> **RECORD LIST**:
------

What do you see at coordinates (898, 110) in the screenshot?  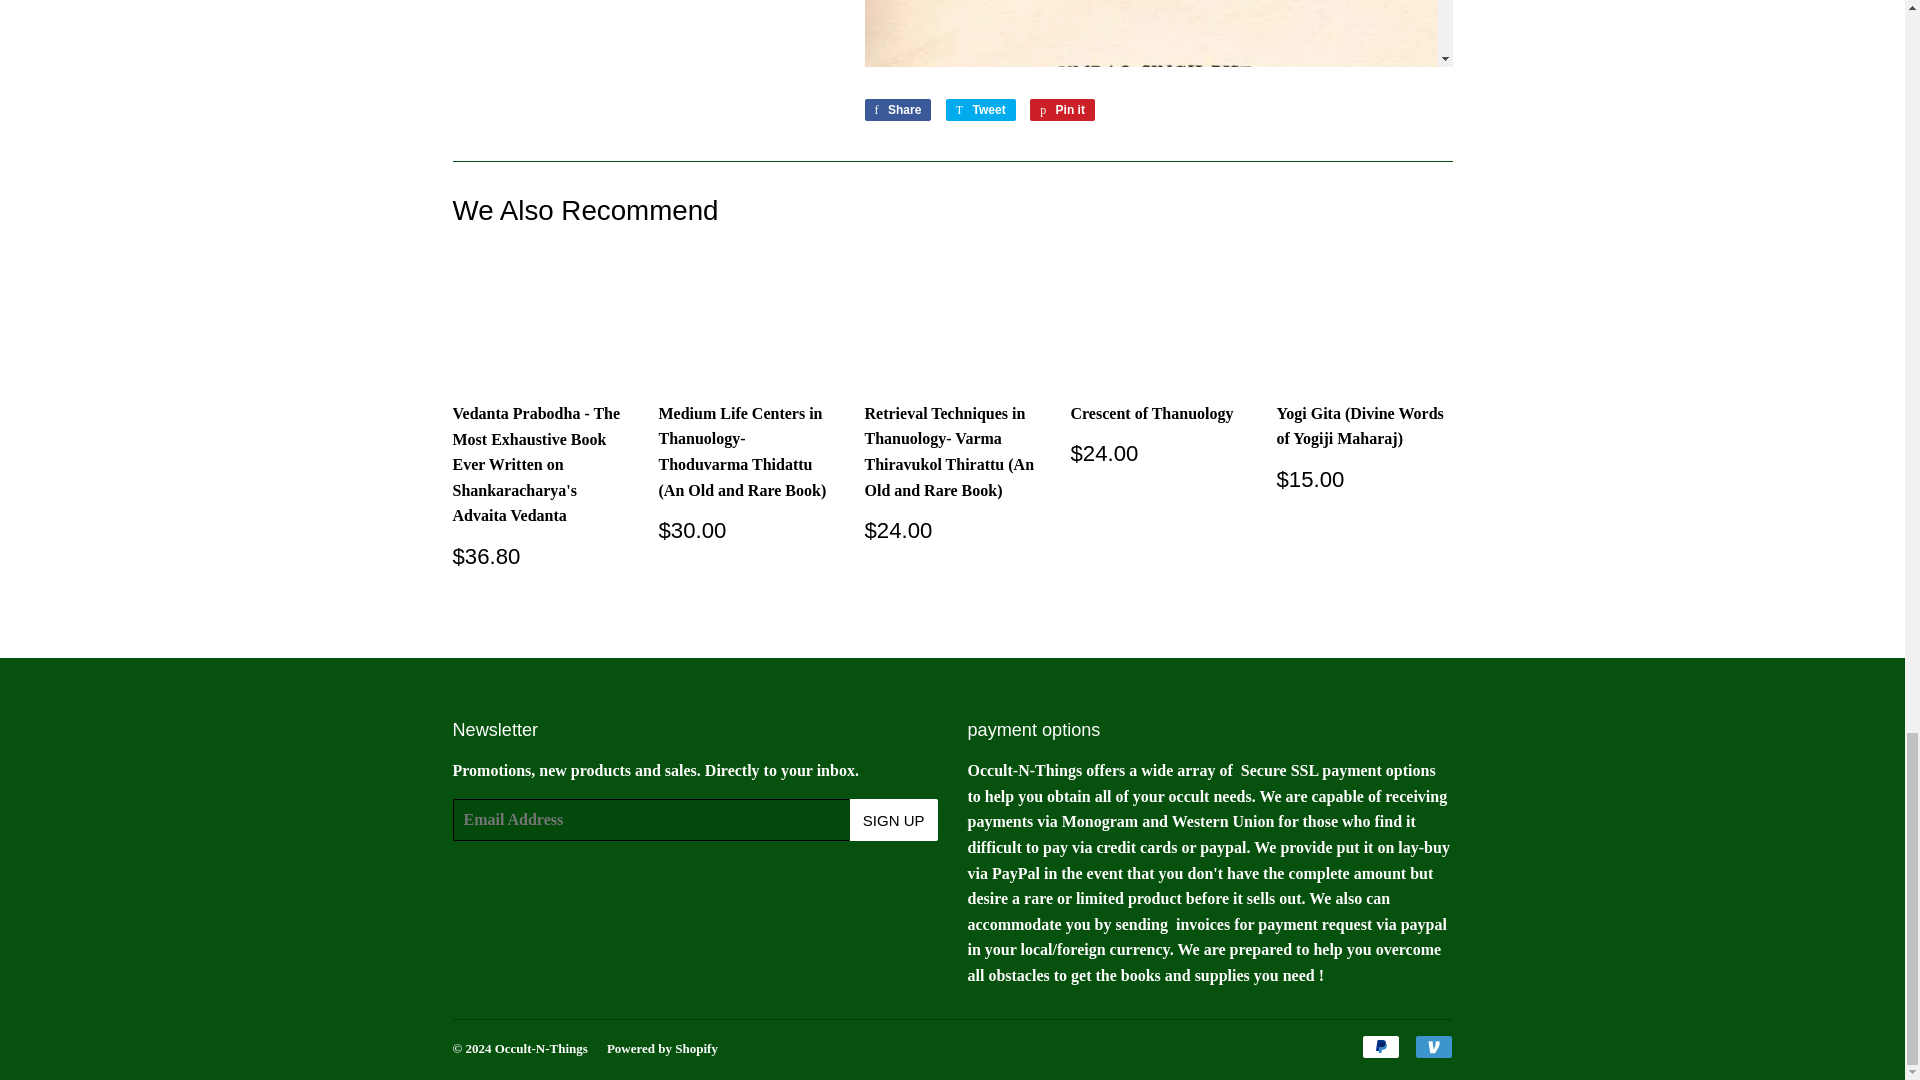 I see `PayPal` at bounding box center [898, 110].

------

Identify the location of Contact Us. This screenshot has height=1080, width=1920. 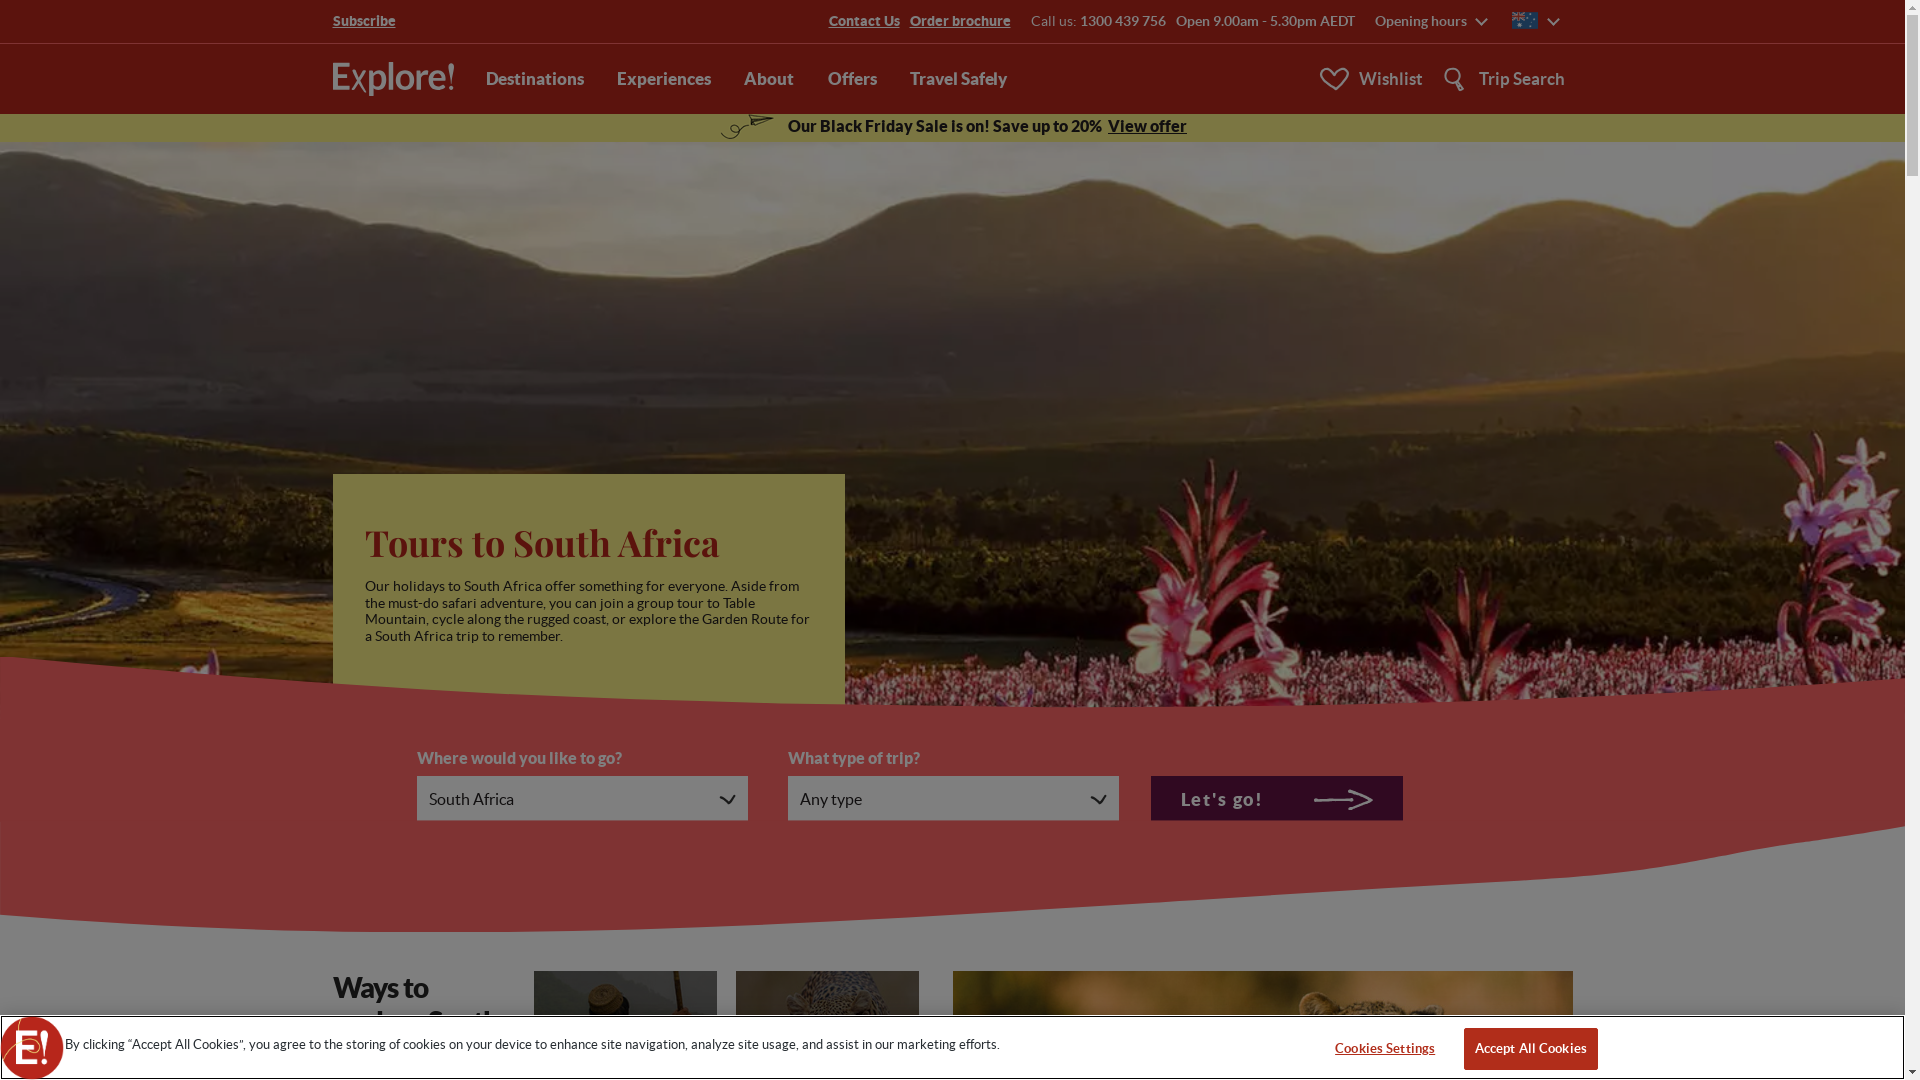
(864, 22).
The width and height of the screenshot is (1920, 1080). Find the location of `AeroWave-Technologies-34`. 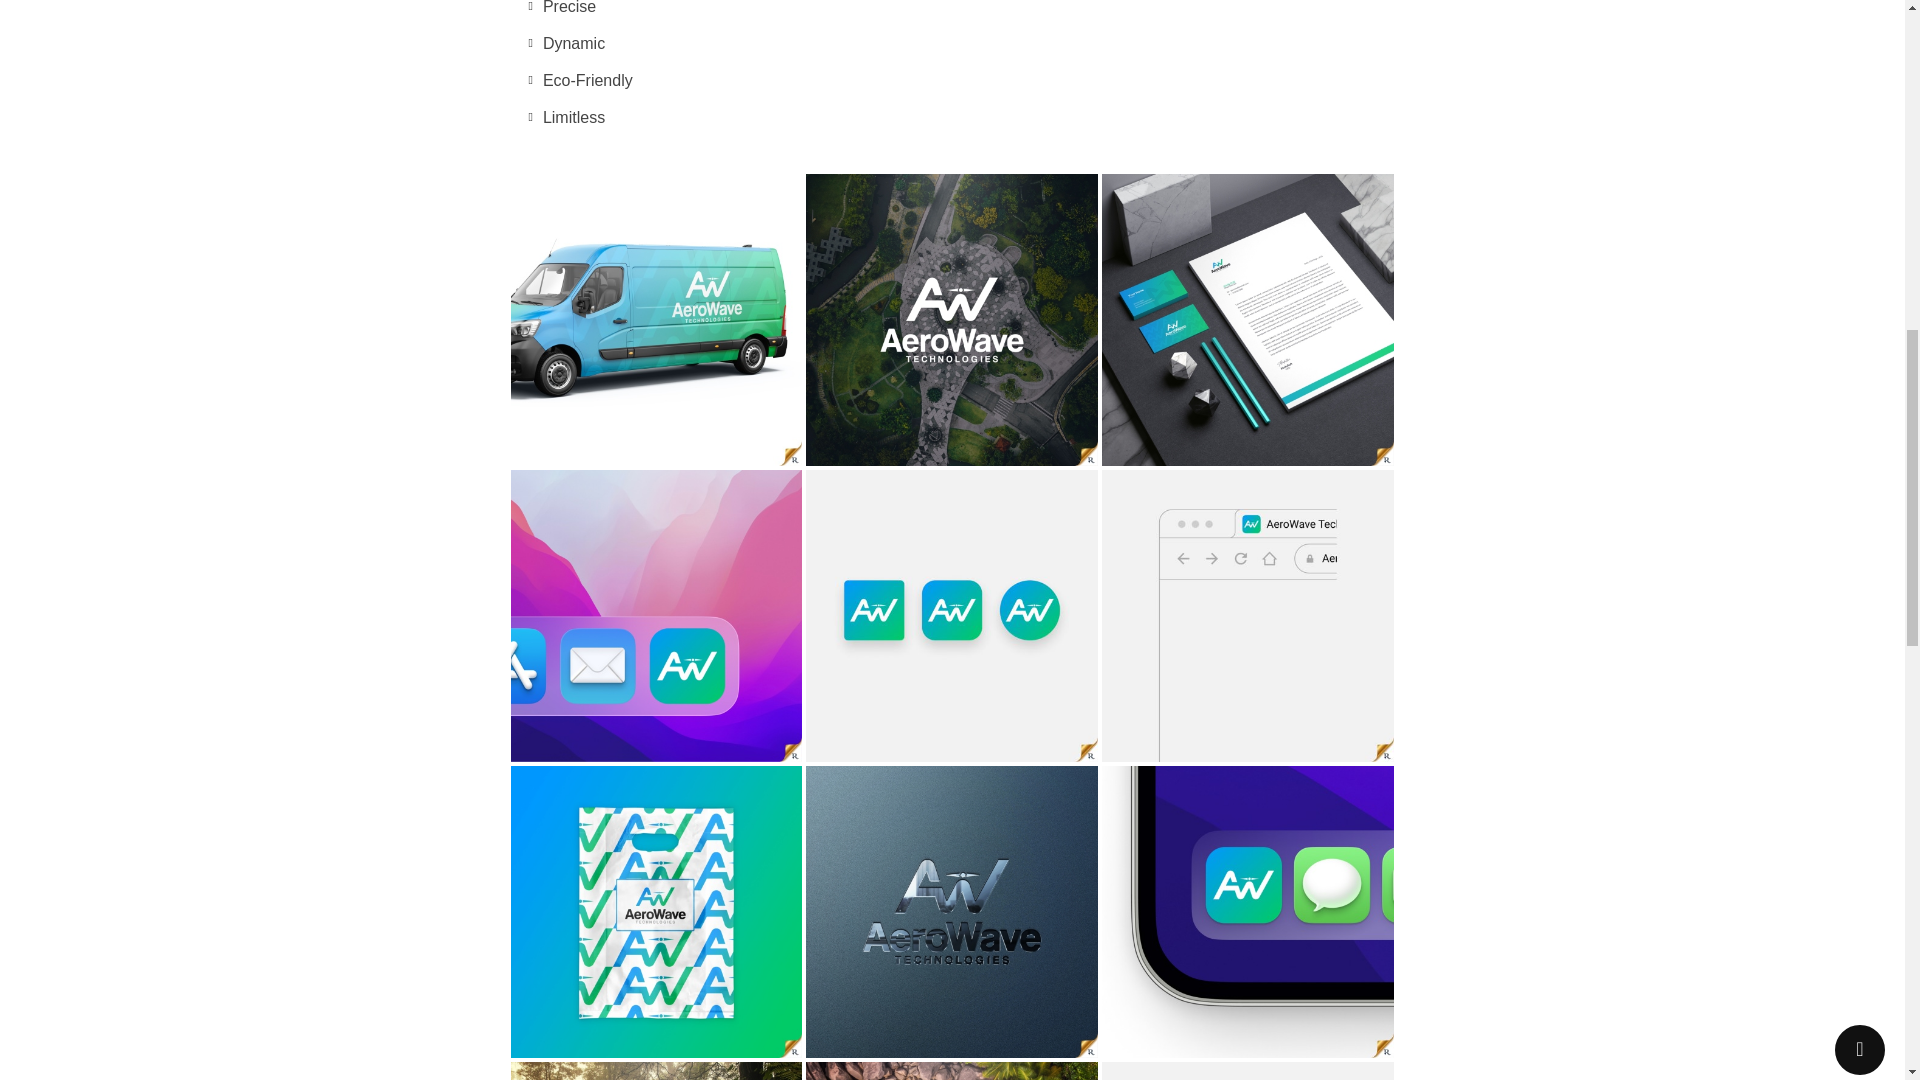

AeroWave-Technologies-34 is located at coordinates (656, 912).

------

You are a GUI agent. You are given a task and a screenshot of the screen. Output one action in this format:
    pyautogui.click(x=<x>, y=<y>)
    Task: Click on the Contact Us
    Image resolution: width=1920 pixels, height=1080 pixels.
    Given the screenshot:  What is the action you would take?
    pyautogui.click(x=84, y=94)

------

> **SET EXERCISE**:
Copy out word for word everything in the entries above from the line containing "The width and" down to the line containing "AeroWave-Technologies-34 is located", with both of those lines included. Leave the pictures out of your copy.

> **EXERCISE RESULT**:
The width and height of the screenshot is (1920, 1080). Find the location of `AeroWave-Technologies-34`. 

AeroWave-Technologies-34 is located at coordinates (656, 912).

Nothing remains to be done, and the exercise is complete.